Bektaşi’nin birine; “-Bu Ramazan’ı nasıl çıkardın?“ demişler. “-Otuz kişi toplandık, bir günde çıkarıverdik” demiş.

Öyle veya böyle Ramazan’ı çıkardınız bayrama erdiniz. Niyetiniz dilinizde, Allah gönlünüzde, dileğiniz bayramda olsun. Yüzünüz bayram gibi olsun. Kapına gelenler aşına değil kaşına bakar. (Aşın ne olduğunu bilmeyen gençler için hatırlatayım; köyümüzde “Balaban’da” aş; yemek, çoğunlukla bulgur pilavı anlamındadır. Aşçı sözcüğü de bu “aş” kökünden türemedir.) 

Bayram; yenileşmenin, değişmenin, başlangıcın noktası da olabilir sizin için. Ama asıl olmazsa olmazı barış ve birliğe vesile olmasıdır. Birçok kararımızı bayramı esas alarak vermez miyiz. Bayramdan sonra buluşalım, görüşelim, başlayalım.  Bayramdan sonra düğün, dernek, taşınma, tayin, ev bark, göç hep bayramdan sonra olacaktır. Bayramın kendisi hoşgörü bağışlanma, affetme olarak algılanır. Değişimin, yeni kararların başlangıcı sayarsan bayram, bayram olur.

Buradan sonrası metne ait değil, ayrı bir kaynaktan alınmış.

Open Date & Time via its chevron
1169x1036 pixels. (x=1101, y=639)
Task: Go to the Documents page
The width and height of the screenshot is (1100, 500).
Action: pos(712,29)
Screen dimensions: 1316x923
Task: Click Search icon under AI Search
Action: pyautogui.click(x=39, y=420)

Sadece delilerle ölüler değişmezmiş. Sizin için bayram değişmeye, yenileşmeye fırsat olmuyorsa yeme içme, gezme tozma olarak kalıyorsa hasıl olacak sevabınız da sadece ikramınız kadardır. Aldığınız gönül kadardır. Bu bayramın görünür dış yüzüdür. İç yüzü de senin senle yüzleşmendir. Bayramı ben önce içimde yaşamalıyım ki dışa da yansıtabileyim.   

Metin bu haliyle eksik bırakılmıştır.